Task prompt: Write out exactly the lines between the line containing "Task: Switch to the 通道 tab" and the end of the records, counting both ends, and leave out all pictures.
──────────
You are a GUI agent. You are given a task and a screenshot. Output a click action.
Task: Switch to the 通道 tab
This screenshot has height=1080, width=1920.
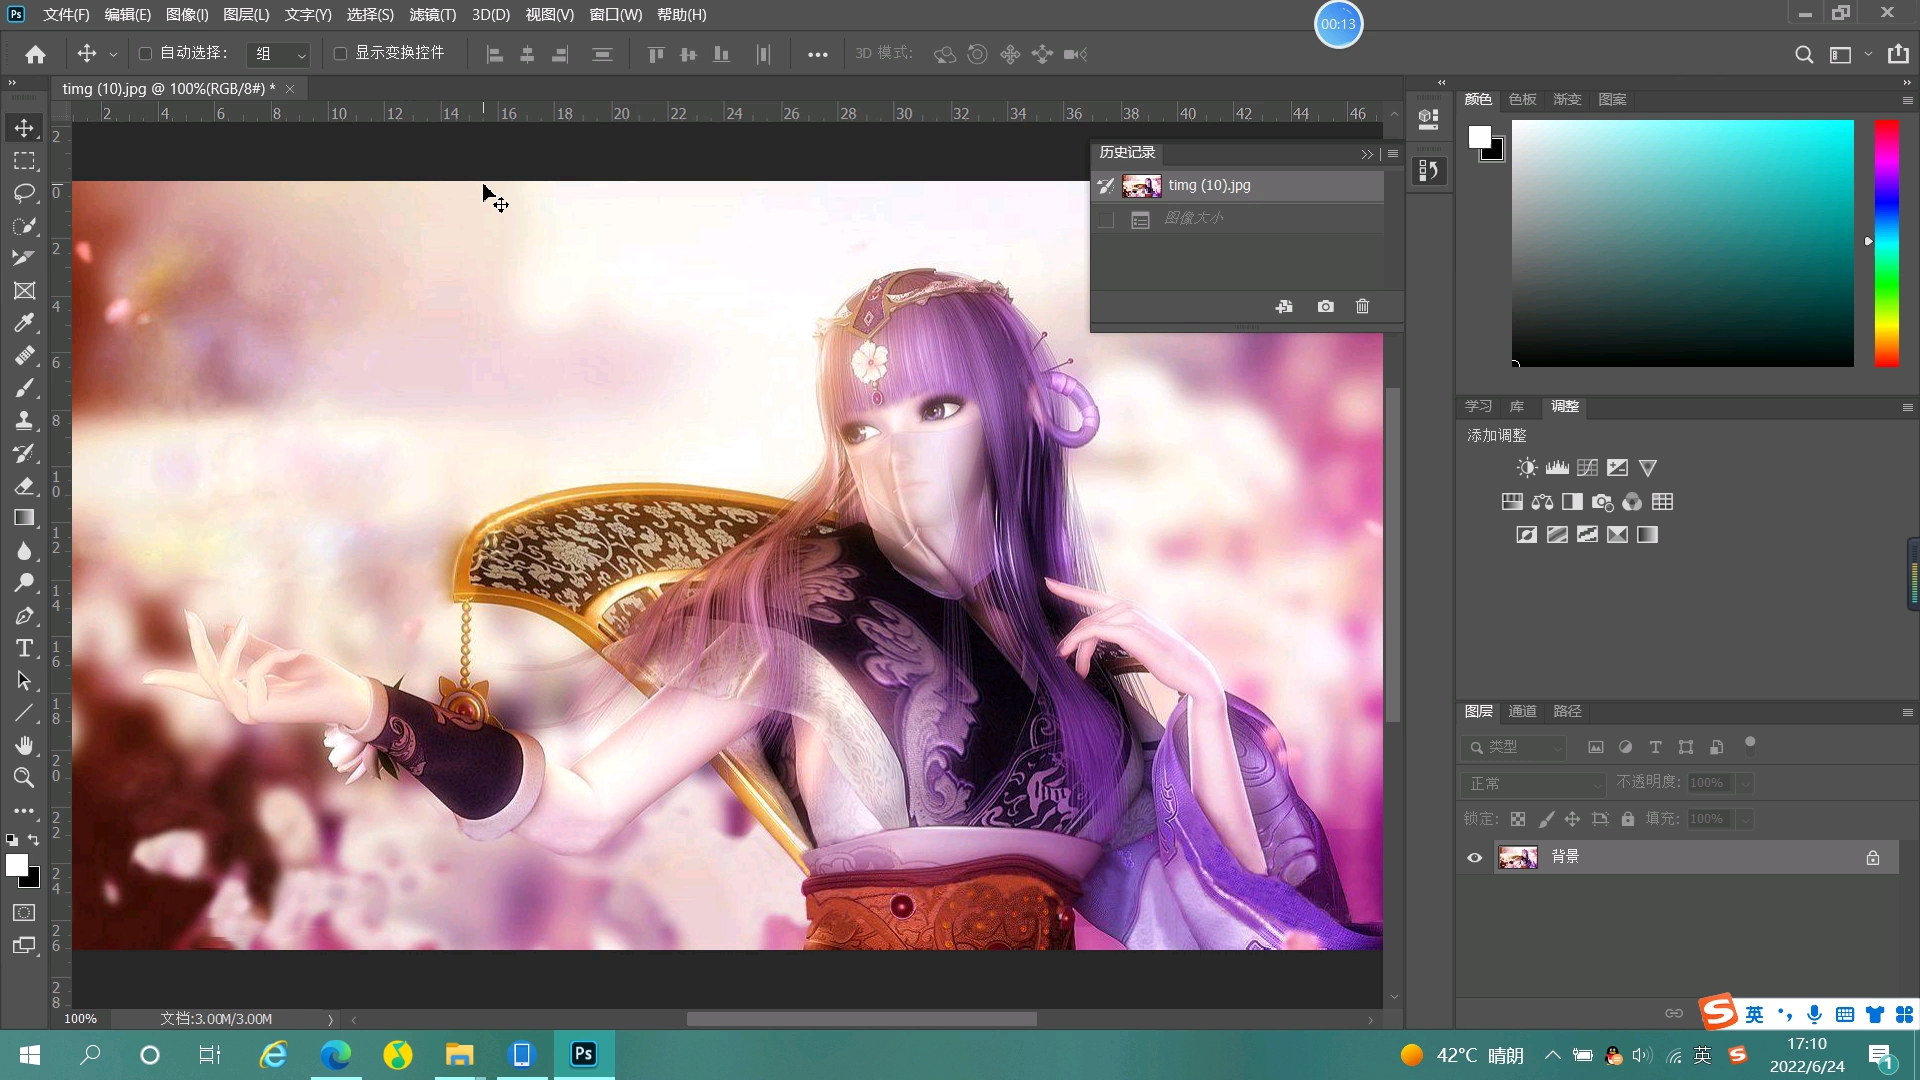click(1522, 711)
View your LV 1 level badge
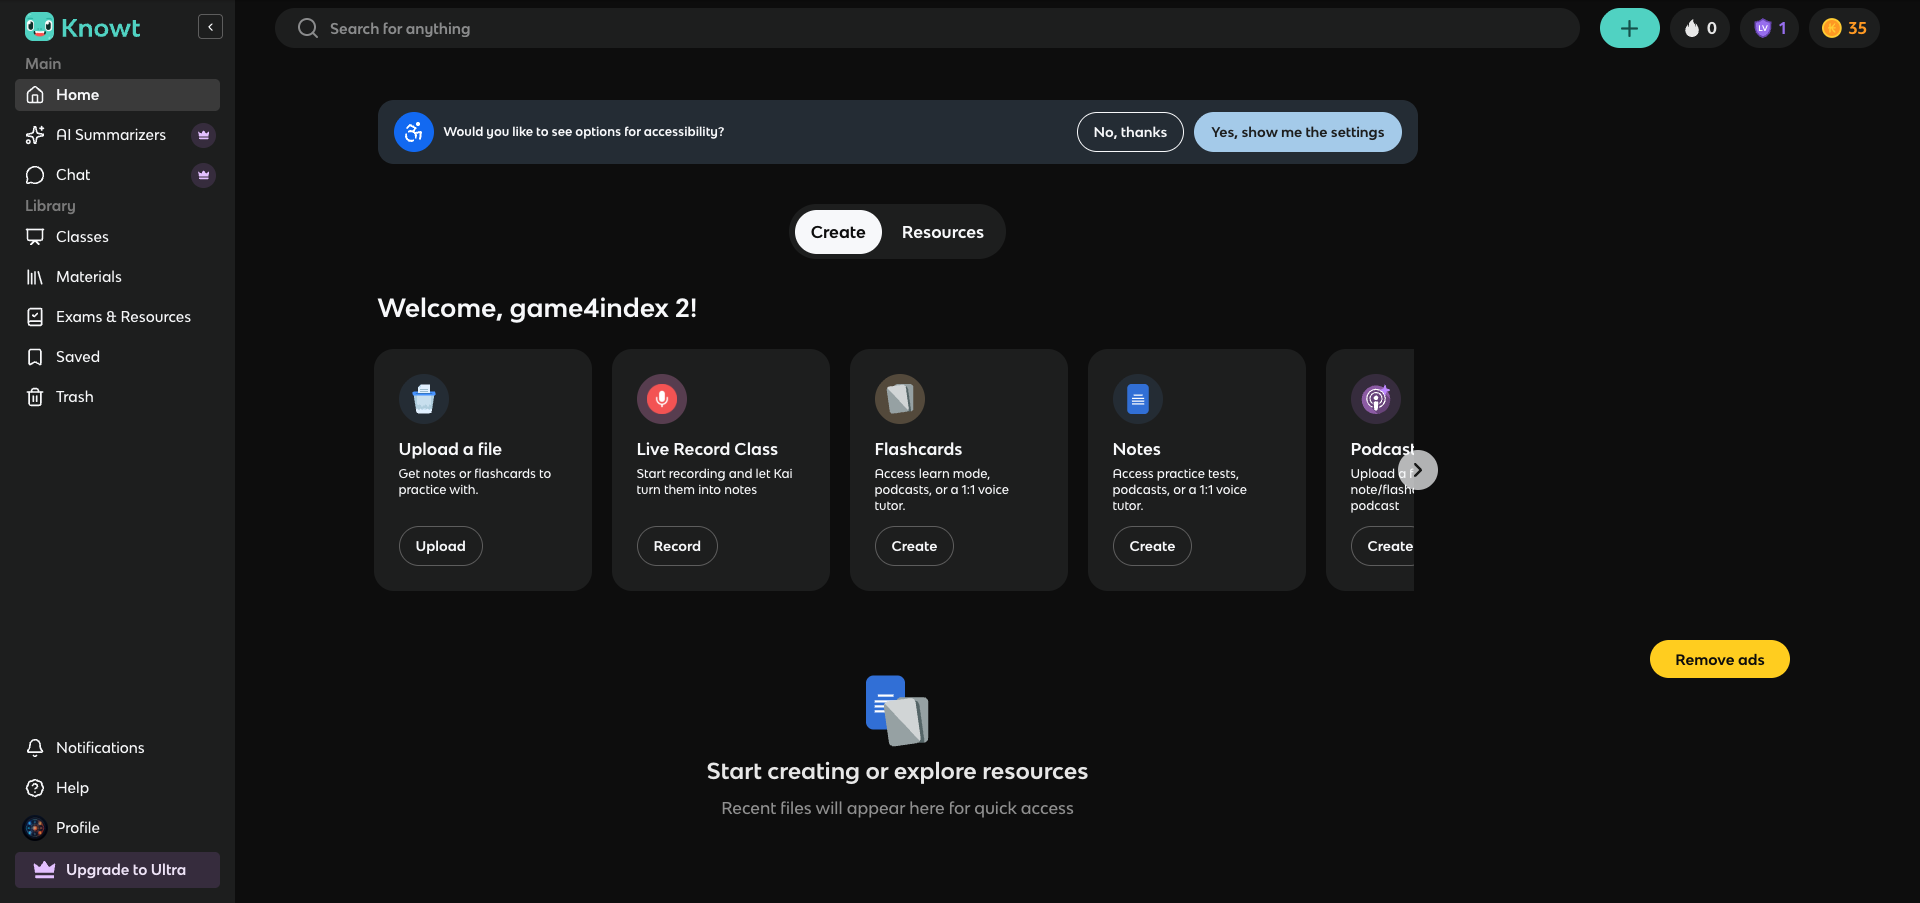The height and width of the screenshot is (903, 1920). [x=1769, y=28]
──────────
Worked solution:
Task: Switch to the 通道 tab
This screenshot has height=1080, width=1920.
click(1522, 711)
View your LV 1 level badge
The height and width of the screenshot is (903, 1920). [x=1769, y=28]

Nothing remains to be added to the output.